Work to complete.
Leave the pictures out, and repeat exactly every line from the one with "Viewport: 650px width, 617px height." through the end of the data below.

::::

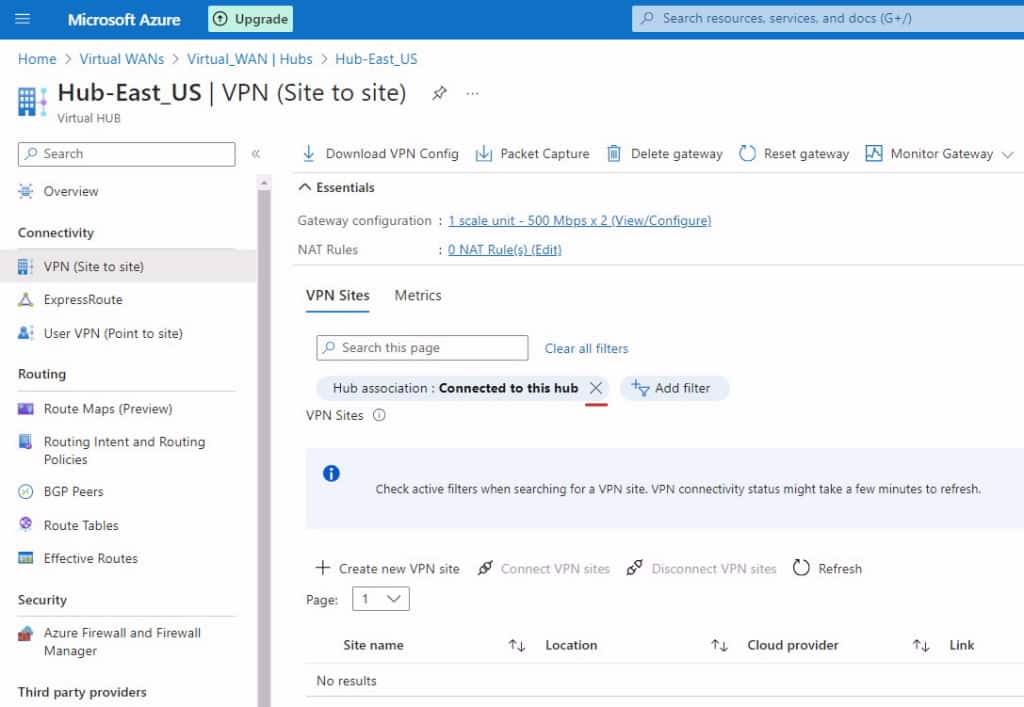
Task: Toggle Site name sort arrows
Action: tap(516, 645)
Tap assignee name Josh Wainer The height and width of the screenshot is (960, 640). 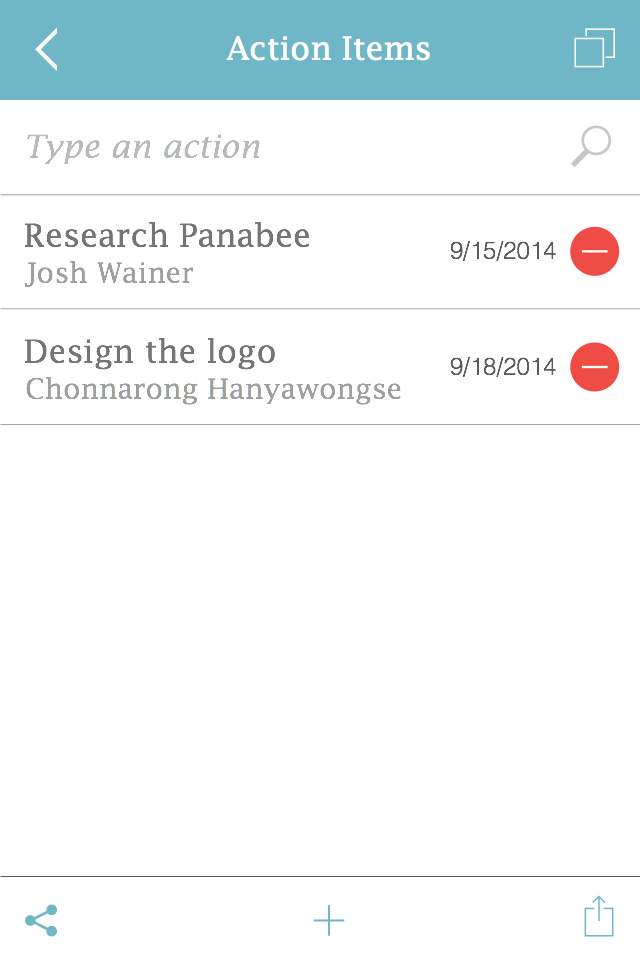click(109, 273)
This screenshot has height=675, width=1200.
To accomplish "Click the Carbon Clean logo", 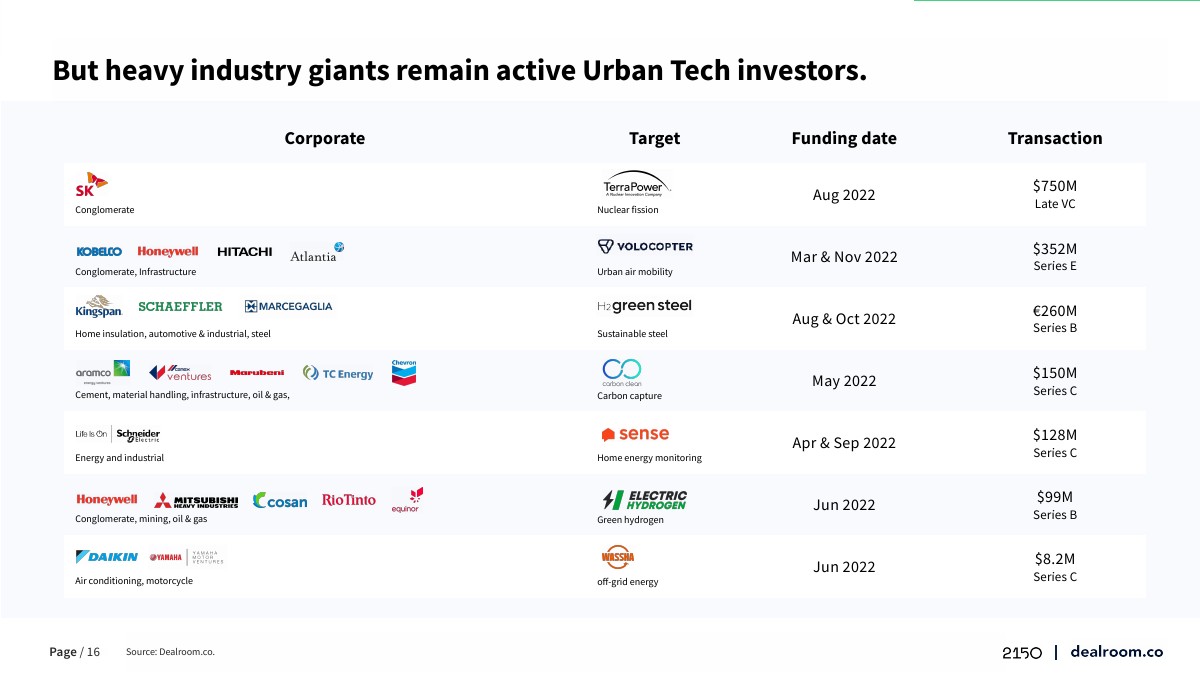I will (621, 370).
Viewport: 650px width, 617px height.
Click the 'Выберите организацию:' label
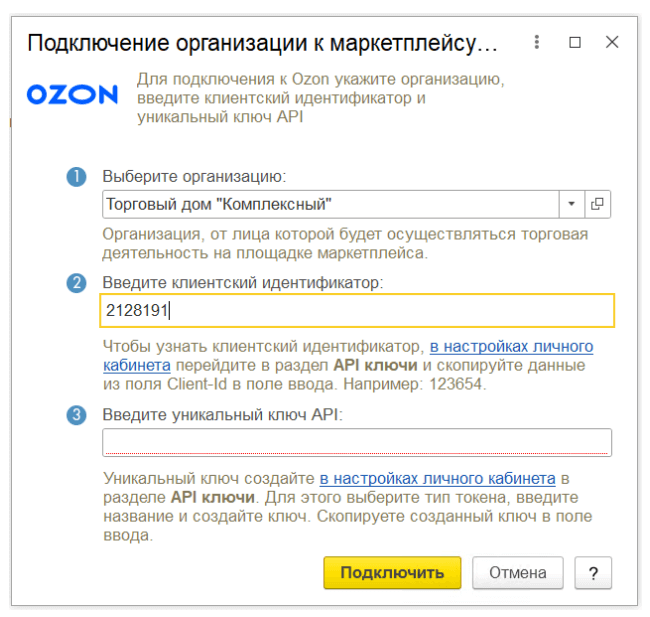194,177
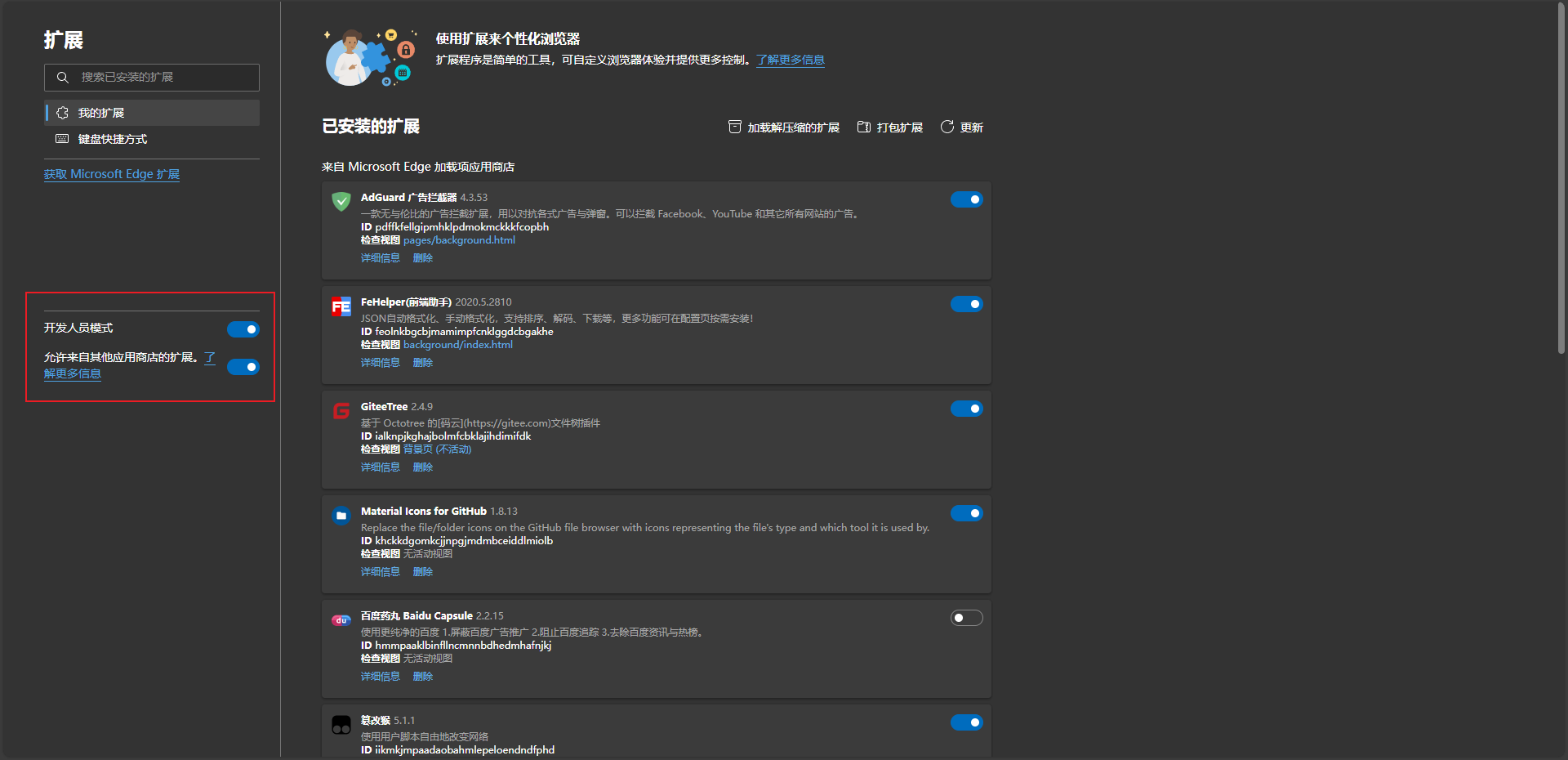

::::

Result of the task.
Viewport: 650px width, 617px height.
Click the 'Выберите организацию:' label
194,177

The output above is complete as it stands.